### [Stored data]
****

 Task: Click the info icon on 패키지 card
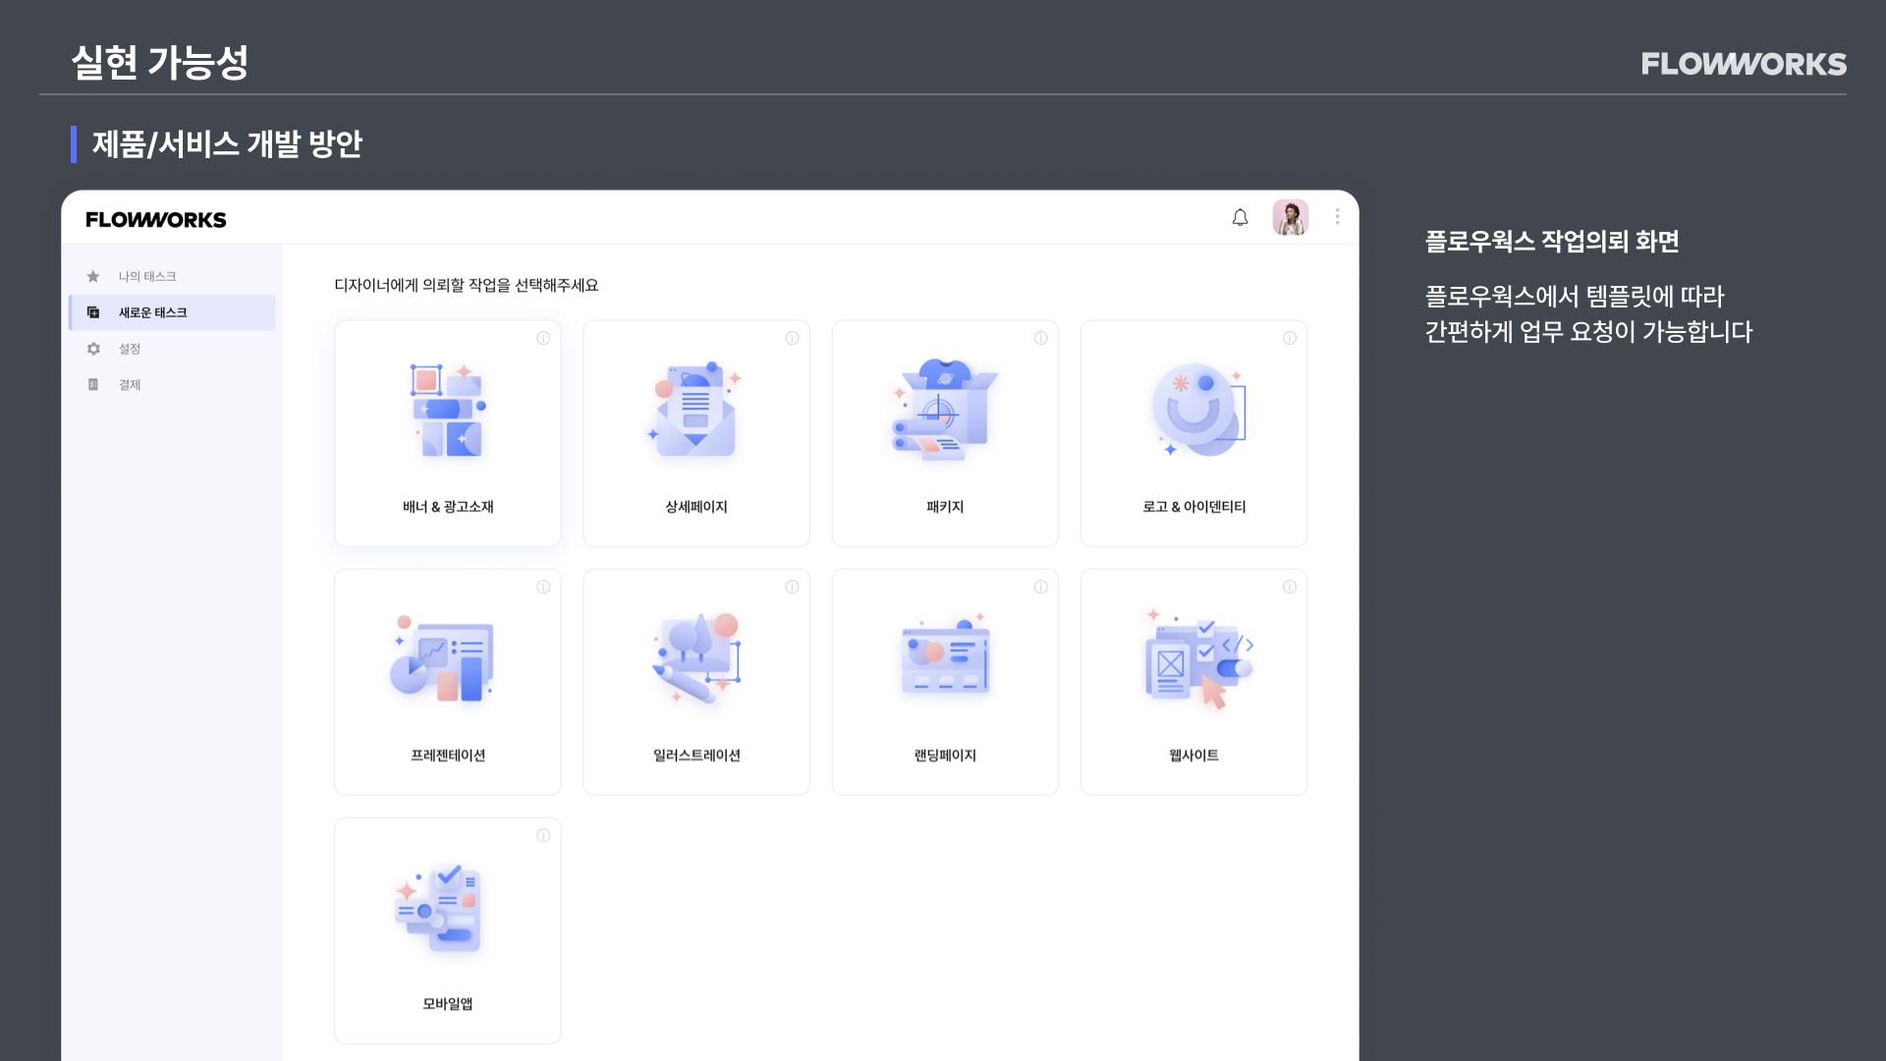point(1040,338)
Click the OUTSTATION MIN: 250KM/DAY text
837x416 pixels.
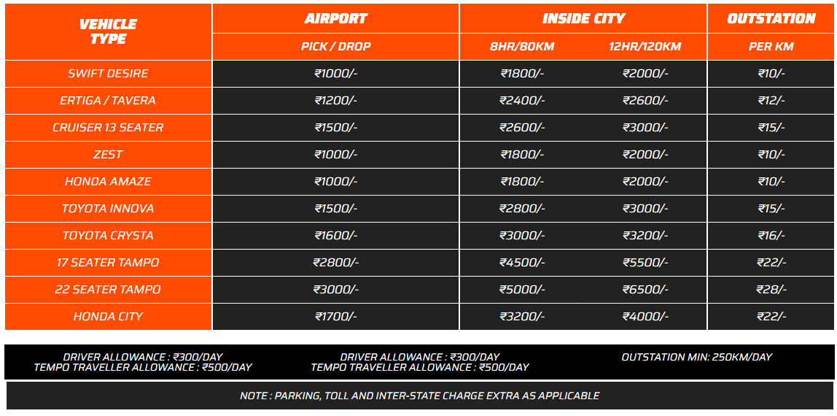pos(696,358)
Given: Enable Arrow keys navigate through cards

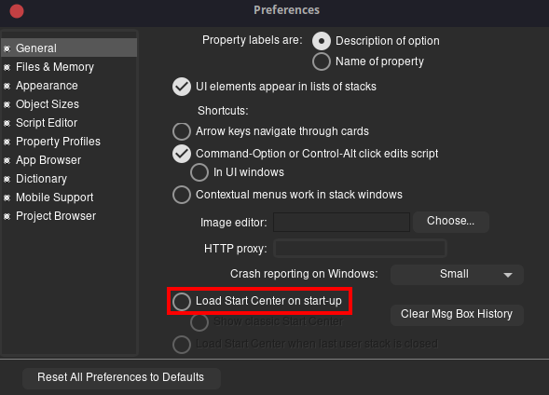Looking at the screenshot, I should tap(182, 131).
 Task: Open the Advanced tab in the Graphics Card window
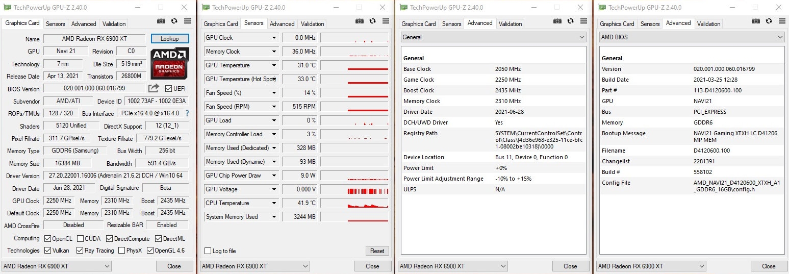point(84,24)
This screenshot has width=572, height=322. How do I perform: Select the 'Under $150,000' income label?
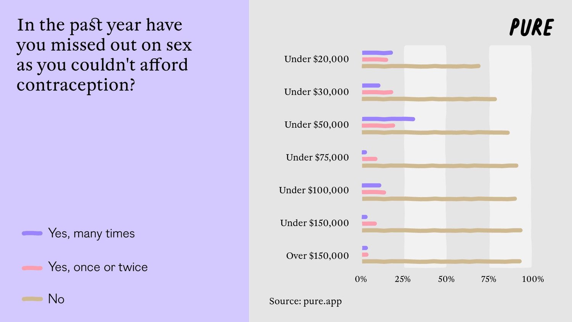(x=315, y=223)
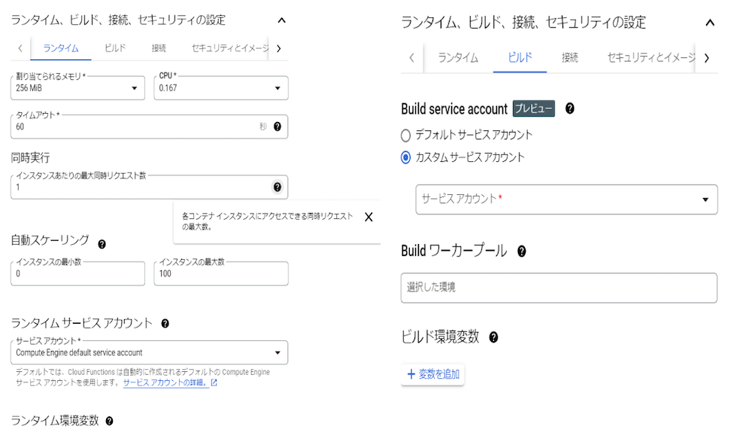
Task: Click the 変数を追加 button
Action: (433, 374)
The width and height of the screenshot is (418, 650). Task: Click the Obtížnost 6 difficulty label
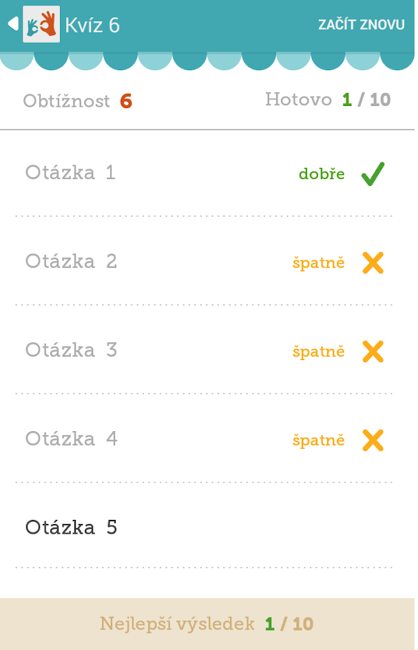[x=77, y=101]
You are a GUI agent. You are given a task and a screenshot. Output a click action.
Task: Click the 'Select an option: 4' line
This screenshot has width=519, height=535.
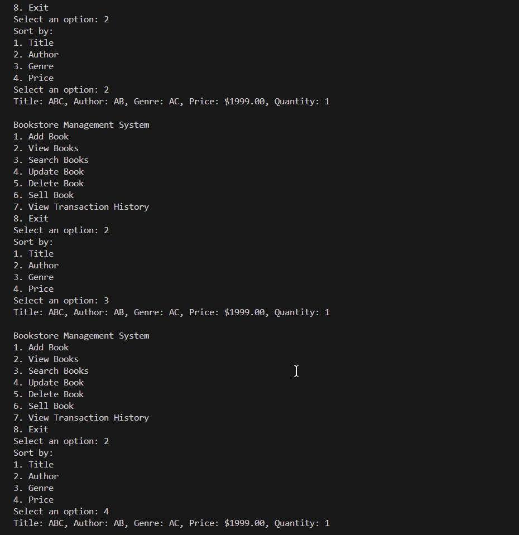[x=61, y=512]
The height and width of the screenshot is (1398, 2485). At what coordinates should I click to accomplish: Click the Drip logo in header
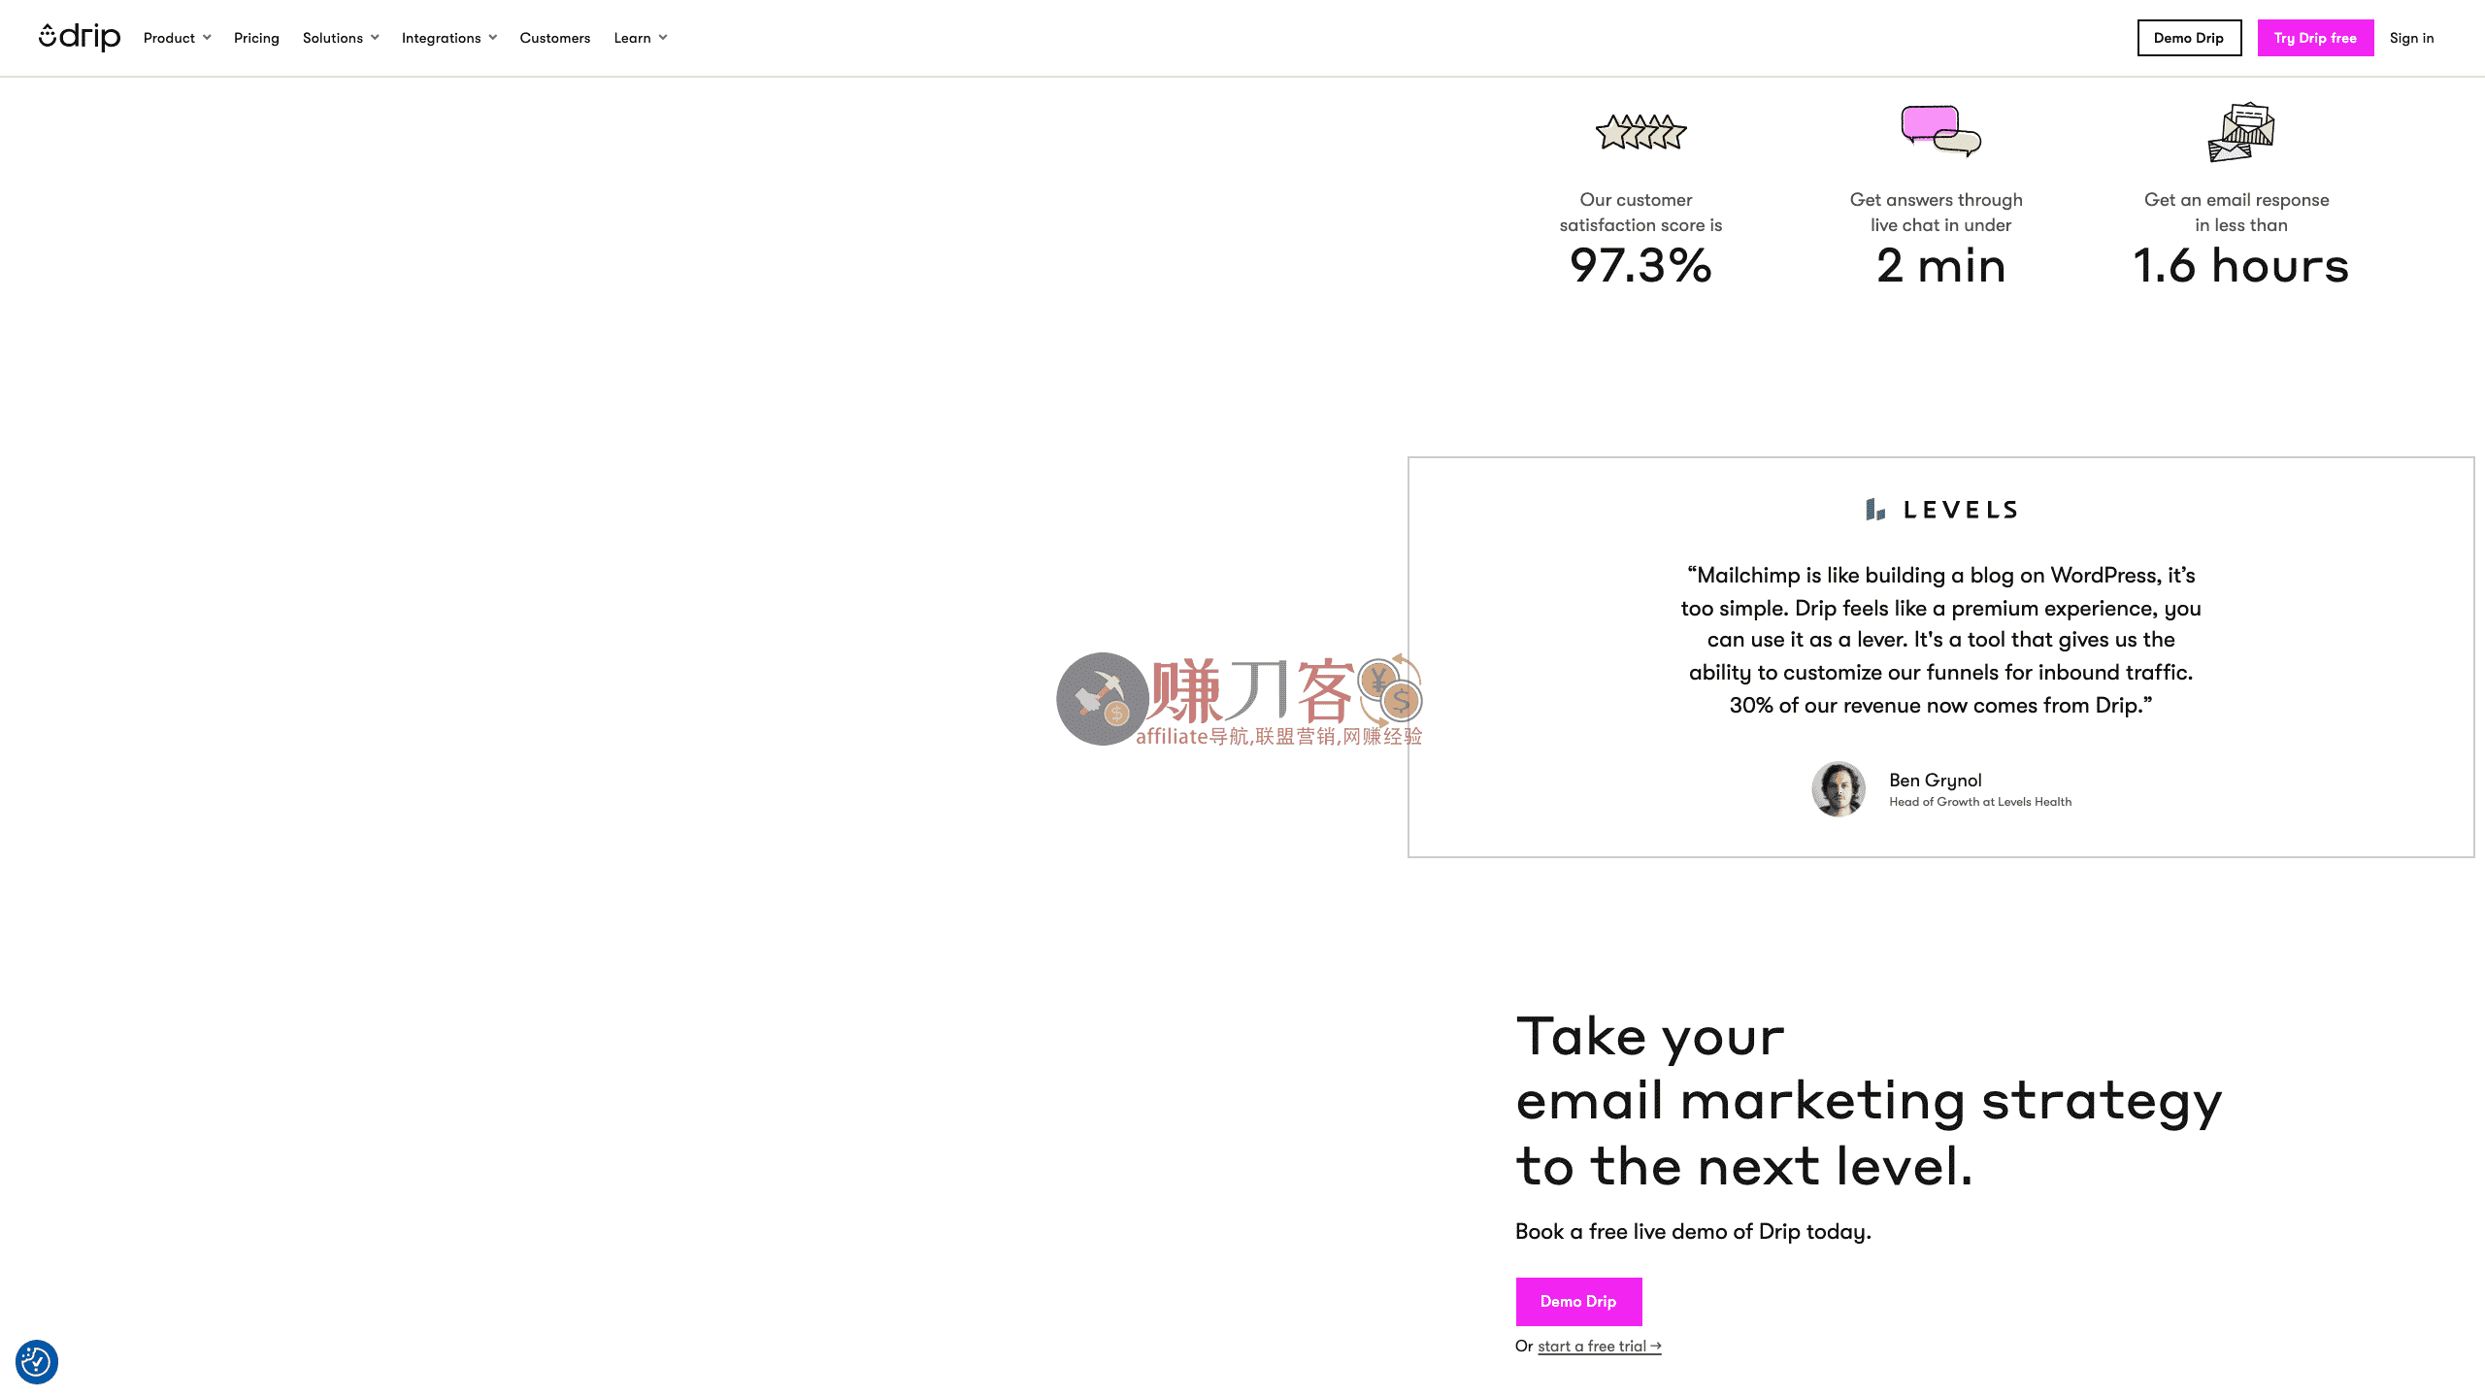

****

### [EXERCISE GOAL]
Copy exactly the lines from the line that contains "You are a GUI" through the last line of the records above, both ends included, but leave out the pictures.

### [WRITTEN SOLUTION]
You are a GUI agent. You are given a task and a screenshot. Output a click action.
Task: Click the 'Select an option: 4' line
This screenshot has width=519, height=535.
[x=61, y=512]
The height and width of the screenshot is (1398, 2485). At what coordinates should I click to accomplish: Click the Drip logo in header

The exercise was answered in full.